Reputation: 713
Using SQL databases, it is easy to do statistical / aggregate functions like covariance, standard deviation, kurtosis, skewness, deviations, means and medians, summation and product etc, without taking the data out to an application server. http://www.xarg.org/2012/07/statistical-functions-in-mysql/
How are such computations done effectively (as close as possible to the store, assuming map/reduce "jobs" won't be realtime) on NoSql databases in general and dynamodb(cassandra) in particular, for large datasets.
AWS RDS (MySQL, PostgresSQL, ...) is, well, not NoSQL and Amazon Redshift (ParAccel) - a column store - has a SQL interface and may be an overkill ($6.85/hr).
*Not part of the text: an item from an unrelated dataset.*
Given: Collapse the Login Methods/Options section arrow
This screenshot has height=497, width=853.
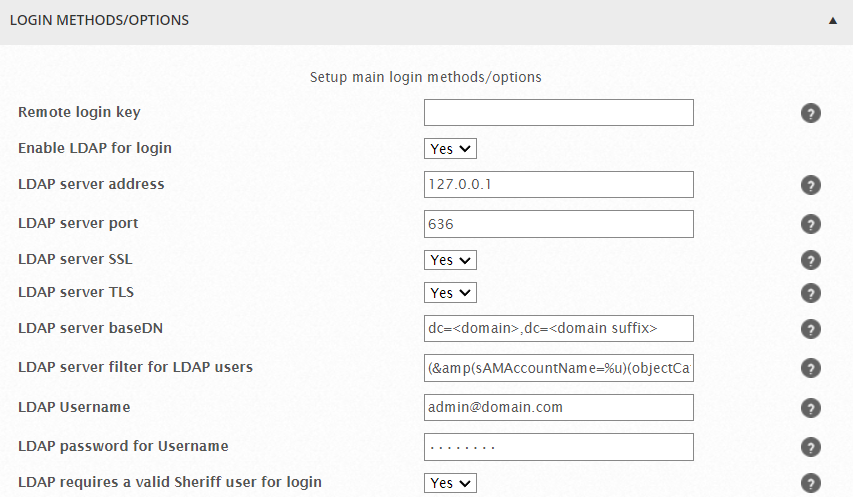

Redshift has limited aggregation functionality (http://docs.aws.amazon.com/redshift/latest/dg/c_Aggregate_Functions.html, http://docs.aws.amazon.com/redshift/latest/dg/c_Window_functions.html)
Upvotes: 1
Views: 1357
Reputation: 10052
MongoDB has some aggregation capabilities that might fit your needs http://docs.mongodb.org/manual/aggregation/
Upvotes: 1
Reputation: 1769
For DB's which have no aggregate functionality (e.g. Cassandra) you are always going to have to pull some data out. Building distributed computation clusters close to your DB is a popular option at the moment (using projects such as Storm). This way you can request and process data in parallel to do your operations. Think of it as a "real time" Hadoop (though it isn't the same).
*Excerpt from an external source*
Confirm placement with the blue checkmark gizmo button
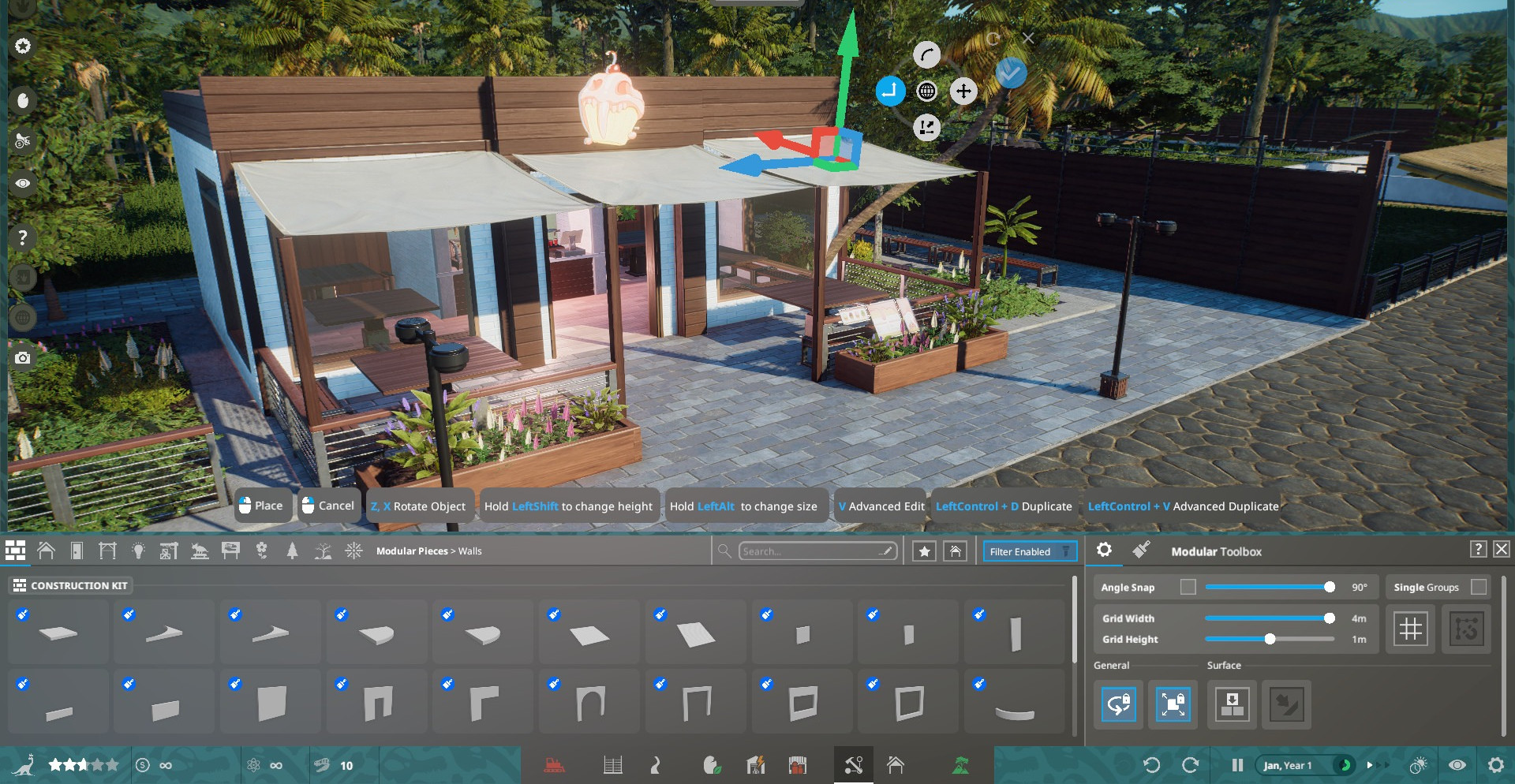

Implementing such a setup is obviously more complicated than having a system that supports it out of the box, so factor that into your decision. The upside is that, if needed, a cluster allows you to do perform complex custom analysis way beyond anything that will be supported in a traditional DB solution.
Upvotes: 2
Reputation: 29985
Well, in MongoDB you have a possibility to create a some kind of UDF:
db.system.js.save( { _id : "Variance" ,
value : function(key,values)
{
var squared_Diff = 0;
var mean = Avg(key,values);
for(var i = 0; i < values.length; i++)
{
var deviation = values[i] - mean;
squared_Diff += deviation * deviation;
}
var variance = squared_Diff/(values.length);
return variance;
}});
db.system.js.save( { _id : "Standard_Deviation"
, value : function(key,values)
{
var variance = Variance(key,values);
return Math.sqrt(variance);
}});
The description is here.
Upvotes: 1